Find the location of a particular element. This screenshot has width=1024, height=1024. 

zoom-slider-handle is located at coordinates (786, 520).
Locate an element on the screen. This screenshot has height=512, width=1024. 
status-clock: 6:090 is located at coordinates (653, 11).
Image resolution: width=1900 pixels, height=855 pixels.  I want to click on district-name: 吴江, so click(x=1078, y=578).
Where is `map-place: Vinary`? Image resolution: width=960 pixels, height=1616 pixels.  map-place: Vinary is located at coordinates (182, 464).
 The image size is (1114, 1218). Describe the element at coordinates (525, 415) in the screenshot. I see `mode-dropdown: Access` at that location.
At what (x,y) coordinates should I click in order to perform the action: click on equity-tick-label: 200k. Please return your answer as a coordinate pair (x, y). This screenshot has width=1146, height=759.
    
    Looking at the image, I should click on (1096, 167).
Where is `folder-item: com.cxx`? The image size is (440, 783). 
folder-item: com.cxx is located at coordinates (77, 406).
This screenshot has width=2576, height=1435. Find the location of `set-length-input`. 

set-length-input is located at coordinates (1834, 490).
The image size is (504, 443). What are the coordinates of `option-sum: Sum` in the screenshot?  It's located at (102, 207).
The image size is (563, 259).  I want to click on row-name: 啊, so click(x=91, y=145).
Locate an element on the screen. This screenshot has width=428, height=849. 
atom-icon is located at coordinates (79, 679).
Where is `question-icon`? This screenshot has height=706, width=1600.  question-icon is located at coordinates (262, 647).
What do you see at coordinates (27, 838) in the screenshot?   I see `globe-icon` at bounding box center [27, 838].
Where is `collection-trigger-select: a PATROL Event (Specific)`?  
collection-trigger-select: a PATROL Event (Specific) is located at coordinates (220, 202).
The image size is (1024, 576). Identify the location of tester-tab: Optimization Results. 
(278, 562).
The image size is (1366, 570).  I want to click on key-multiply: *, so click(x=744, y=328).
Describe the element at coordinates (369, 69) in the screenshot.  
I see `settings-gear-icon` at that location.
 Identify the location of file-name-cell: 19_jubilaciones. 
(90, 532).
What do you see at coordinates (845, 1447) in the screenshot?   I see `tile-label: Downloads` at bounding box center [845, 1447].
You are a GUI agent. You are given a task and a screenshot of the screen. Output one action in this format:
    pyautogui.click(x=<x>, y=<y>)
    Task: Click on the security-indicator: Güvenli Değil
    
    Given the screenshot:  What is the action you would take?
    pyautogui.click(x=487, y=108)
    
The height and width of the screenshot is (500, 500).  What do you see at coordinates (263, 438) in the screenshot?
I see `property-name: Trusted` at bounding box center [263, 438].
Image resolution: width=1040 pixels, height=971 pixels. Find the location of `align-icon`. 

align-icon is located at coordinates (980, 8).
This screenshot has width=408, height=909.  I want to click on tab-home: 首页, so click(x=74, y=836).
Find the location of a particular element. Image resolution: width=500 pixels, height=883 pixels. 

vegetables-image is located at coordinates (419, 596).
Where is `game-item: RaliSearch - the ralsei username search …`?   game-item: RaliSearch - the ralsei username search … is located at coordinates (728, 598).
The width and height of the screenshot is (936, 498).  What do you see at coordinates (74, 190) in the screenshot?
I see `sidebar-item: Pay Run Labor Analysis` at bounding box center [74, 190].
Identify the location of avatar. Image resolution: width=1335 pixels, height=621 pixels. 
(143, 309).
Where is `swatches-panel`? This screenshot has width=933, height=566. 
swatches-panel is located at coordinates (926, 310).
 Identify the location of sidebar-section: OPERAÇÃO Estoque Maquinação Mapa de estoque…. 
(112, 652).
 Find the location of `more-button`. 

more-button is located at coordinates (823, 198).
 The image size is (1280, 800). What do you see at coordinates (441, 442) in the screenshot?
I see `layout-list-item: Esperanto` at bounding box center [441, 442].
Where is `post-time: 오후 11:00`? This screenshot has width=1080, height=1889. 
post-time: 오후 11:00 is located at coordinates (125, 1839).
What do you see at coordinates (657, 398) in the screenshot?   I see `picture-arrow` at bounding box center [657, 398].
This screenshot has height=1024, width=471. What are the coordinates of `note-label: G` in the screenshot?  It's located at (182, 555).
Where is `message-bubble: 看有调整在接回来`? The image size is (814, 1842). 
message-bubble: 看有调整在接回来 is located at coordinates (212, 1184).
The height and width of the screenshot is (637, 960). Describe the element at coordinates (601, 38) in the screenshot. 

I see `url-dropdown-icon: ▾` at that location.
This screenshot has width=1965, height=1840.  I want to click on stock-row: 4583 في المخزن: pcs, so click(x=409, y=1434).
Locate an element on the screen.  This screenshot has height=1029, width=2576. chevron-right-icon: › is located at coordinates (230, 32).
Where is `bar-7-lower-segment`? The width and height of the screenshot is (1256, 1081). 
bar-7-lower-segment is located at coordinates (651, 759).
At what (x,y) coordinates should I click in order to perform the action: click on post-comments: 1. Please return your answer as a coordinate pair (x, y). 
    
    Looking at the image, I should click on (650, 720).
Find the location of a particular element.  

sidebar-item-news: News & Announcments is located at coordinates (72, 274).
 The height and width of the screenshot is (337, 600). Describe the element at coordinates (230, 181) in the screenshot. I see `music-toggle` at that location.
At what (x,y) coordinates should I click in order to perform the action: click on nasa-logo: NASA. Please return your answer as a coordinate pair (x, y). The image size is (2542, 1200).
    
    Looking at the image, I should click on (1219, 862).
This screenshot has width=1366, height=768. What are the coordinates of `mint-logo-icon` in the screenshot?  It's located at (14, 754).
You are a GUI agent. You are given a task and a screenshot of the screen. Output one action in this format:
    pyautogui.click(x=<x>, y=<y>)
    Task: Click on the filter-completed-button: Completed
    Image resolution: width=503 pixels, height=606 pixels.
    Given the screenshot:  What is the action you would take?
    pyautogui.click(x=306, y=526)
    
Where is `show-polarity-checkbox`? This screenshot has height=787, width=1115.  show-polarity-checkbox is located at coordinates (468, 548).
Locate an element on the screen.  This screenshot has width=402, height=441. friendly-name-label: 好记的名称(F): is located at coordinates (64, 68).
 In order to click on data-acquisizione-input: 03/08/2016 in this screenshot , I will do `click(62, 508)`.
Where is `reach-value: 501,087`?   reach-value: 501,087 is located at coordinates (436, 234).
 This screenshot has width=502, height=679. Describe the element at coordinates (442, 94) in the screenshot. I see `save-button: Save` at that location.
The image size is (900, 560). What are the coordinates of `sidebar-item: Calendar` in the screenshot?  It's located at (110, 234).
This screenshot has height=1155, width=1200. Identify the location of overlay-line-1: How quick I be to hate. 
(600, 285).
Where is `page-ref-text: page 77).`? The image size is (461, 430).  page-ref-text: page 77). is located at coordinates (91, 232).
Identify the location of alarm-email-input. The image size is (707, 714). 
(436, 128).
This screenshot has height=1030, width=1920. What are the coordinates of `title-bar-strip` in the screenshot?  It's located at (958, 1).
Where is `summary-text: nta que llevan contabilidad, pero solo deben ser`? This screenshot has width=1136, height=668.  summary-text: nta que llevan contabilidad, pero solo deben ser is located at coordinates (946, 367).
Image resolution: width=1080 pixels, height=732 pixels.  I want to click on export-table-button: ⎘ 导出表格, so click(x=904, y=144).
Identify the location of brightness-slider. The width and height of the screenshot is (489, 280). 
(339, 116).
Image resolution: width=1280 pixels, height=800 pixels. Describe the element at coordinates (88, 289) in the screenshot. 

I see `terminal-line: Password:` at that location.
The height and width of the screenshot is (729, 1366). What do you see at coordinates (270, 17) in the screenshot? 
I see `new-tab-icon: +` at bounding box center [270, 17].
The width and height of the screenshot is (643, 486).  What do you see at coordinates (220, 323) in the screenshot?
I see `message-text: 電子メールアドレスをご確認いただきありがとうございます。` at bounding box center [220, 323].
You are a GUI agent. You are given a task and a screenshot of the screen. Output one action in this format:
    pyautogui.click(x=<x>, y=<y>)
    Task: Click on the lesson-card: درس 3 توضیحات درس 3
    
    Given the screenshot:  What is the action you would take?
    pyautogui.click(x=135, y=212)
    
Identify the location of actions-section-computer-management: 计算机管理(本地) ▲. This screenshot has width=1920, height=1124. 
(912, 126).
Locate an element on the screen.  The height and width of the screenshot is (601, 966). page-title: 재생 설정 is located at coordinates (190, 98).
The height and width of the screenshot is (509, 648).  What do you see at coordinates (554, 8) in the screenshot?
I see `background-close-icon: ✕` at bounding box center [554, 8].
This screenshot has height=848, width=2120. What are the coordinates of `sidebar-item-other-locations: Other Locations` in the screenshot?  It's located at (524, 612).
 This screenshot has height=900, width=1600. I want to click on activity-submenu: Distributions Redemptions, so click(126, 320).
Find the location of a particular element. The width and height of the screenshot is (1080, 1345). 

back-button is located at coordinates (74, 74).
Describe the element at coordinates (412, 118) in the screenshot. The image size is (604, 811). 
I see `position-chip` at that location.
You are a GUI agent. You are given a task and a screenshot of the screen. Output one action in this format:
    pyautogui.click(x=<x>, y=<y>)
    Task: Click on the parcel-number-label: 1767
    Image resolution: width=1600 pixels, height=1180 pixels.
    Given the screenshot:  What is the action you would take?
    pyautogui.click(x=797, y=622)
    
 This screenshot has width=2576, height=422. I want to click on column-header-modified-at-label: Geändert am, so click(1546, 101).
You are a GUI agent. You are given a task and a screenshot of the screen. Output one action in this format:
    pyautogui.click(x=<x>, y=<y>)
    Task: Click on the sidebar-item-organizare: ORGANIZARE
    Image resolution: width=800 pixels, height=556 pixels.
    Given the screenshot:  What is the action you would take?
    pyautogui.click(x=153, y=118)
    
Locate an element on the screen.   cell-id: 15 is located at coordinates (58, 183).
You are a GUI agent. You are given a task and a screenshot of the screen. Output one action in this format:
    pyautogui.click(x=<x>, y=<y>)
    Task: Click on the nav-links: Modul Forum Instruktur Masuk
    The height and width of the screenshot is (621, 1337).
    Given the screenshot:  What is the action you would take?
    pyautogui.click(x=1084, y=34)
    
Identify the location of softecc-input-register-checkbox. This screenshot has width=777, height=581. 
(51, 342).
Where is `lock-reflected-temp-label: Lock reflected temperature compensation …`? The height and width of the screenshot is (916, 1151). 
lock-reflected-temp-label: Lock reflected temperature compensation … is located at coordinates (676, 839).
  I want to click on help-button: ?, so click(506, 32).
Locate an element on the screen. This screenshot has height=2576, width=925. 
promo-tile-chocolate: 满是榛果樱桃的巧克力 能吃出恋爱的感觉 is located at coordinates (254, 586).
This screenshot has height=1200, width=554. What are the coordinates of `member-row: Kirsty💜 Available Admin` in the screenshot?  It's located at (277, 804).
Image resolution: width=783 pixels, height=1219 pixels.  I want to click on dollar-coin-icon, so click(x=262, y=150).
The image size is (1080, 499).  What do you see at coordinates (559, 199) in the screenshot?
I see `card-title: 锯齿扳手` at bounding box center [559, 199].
━━━━
• _WORK INSTRUCTION_: Rewrite the data from the line with "Identify the location of alarm-email-input." up to and including the line with "(912, 126).", swapping "Identify the location of" for "Find the position of" and leaving everything else unchanged.

• _ANSWER TO THE PROBLEM_:
Find the position of alarm-email-input. The image size is (707, 714). 
(436, 128).
This screenshot has height=1030, width=1920. What are the coordinates of `title-bar-strip` in the screenshot?  It's located at (958, 1).
Where is `summary-text: nta que llevan contabilidad, pero solo deben ser`? This screenshot has width=1136, height=668.  summary-text: nta que llevan contabilidad, pero solo deben ser is located at coordinates (946, 367).
Image resolution: width=1080 pixels, height=732 pixels.  I want to click on export-table-button: ⎘ 导出表格, so click(x=904, y=144).
Find the position of brightness-slider. The width and height of the screenshot is (489, 280). 
(339, 116).
Image resolution: width=1280 pixels, height=800 pixels. Describe the element at coordinates (88, 289) in the screenshot. 

I see `terminal-line: Password:` at that location.
The height and width of the screenshot is (729, 1366). What do you see at coordinates (270, 17) in the screenshot? 
I see `new-tab-icon: +` at bounding box center [270, 17].
The width and height of the screenshot is (643, 486).  What do you see at coordinates (220, 323) in the screenshot?
I see `message-text: 電子メールアドレスをご確認いただきありがとうございます。` at bounding box center [220, 323].
You are a GUI agent. You are given a task and a screenshot of the screen. Output one action in this format:
    pyautogui.click(x=<x>, y=<y>)
    Task: Click on the lesson-card: درس 3 توضیحات درس 3
    
    Given the screenshot:  What is the action you would take?
    pyautogui.click(x=135, y=212)
    
Find the position of actions-section-computer-management: 计算机管理(本地) ▲. This screenshot has width=1920, height=1124. 
(912, 126).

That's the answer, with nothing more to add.